Sí, claro que pensé en el suicidio. Tenía dieciséis años
y habían logrado -tras un aparente primera felicidad-
mancharme de mí mismo hasta lo abyecto…
Ser como era me condenaba, me hundía.
La verdad es que antes, cuatro años atrás,
ya podría, consecuentemente, haber pensado en desaparecer.
¿Me salvaron los libros, la fantasía, los sueños?
¿La falsa maravilla acaso con que pensaba edificar mi vida?
Todo me condenaba. ¿Lo sabías?
Pese al silencio, pese a las ofensas, pese a la oscuridad
tan sola, llegué a pensar en el suicidio.

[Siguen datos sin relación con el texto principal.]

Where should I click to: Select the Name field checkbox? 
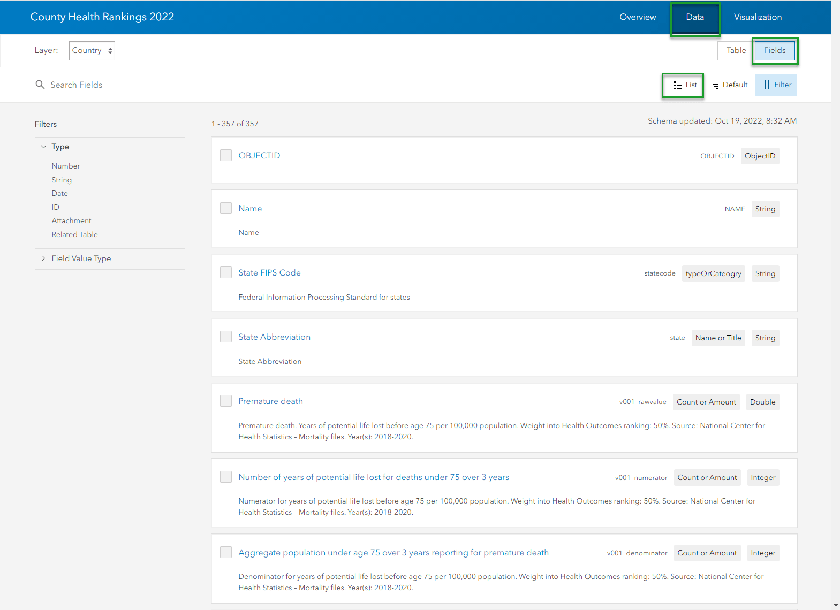[x=226, y=208]
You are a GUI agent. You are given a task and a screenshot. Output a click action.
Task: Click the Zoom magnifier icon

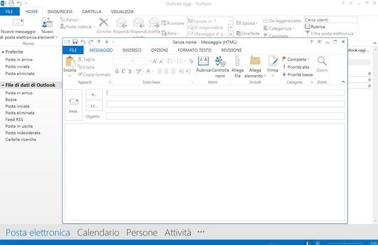[322, 61]
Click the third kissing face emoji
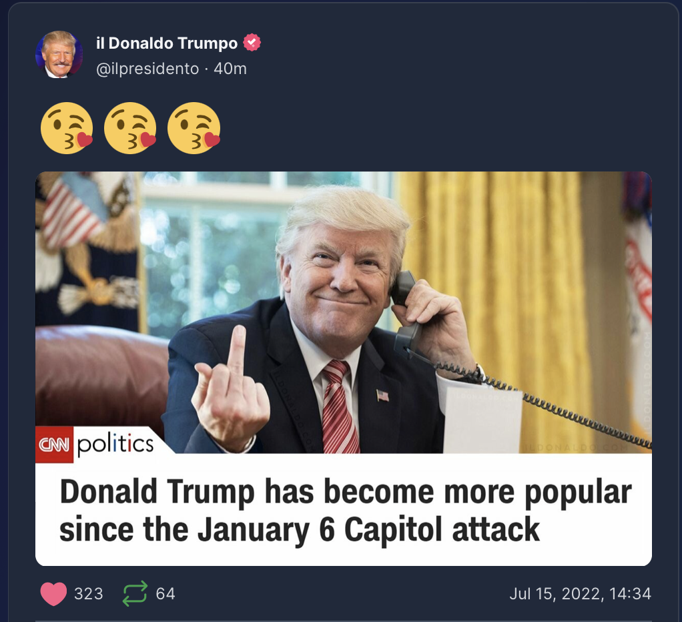Viewport: 682px width, 622px height. pyautogui.click(x=194, y=128)
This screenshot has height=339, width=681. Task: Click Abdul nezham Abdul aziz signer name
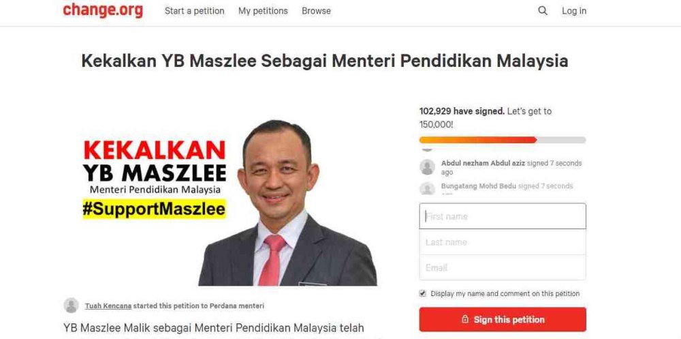click(x=483, y=163)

Es extraño que lograra sobrevivir.
Lo pienso ahora, lejos. Insólito haber llegado acá,
Si bien se mira.
Algunos también como yo, se ahogaron casi en sus islas.
Alguien me dio el nombre y la seña salvadora:
los proscritos tenemos también un reino.
La seña de Caín. Algo parecido.
Los deshauciados por el infame reino del Bien.
En los ojos un vago nublo de melancolía…
Acaso me lo dijo el decadente, sólida y rotunda efigie.
Somos tu mundo. No estás solo.
El reino de los réprobos. La raza de los acusados.
¿Te acuerdas?
Saberme en el mal
me devolvió entonces a la bondad de la vida.
Del suicidio no quedó, lógicamente,
más que una notoria disposición a la bruma
y la fraternal nostalgia hacia todas las caídas.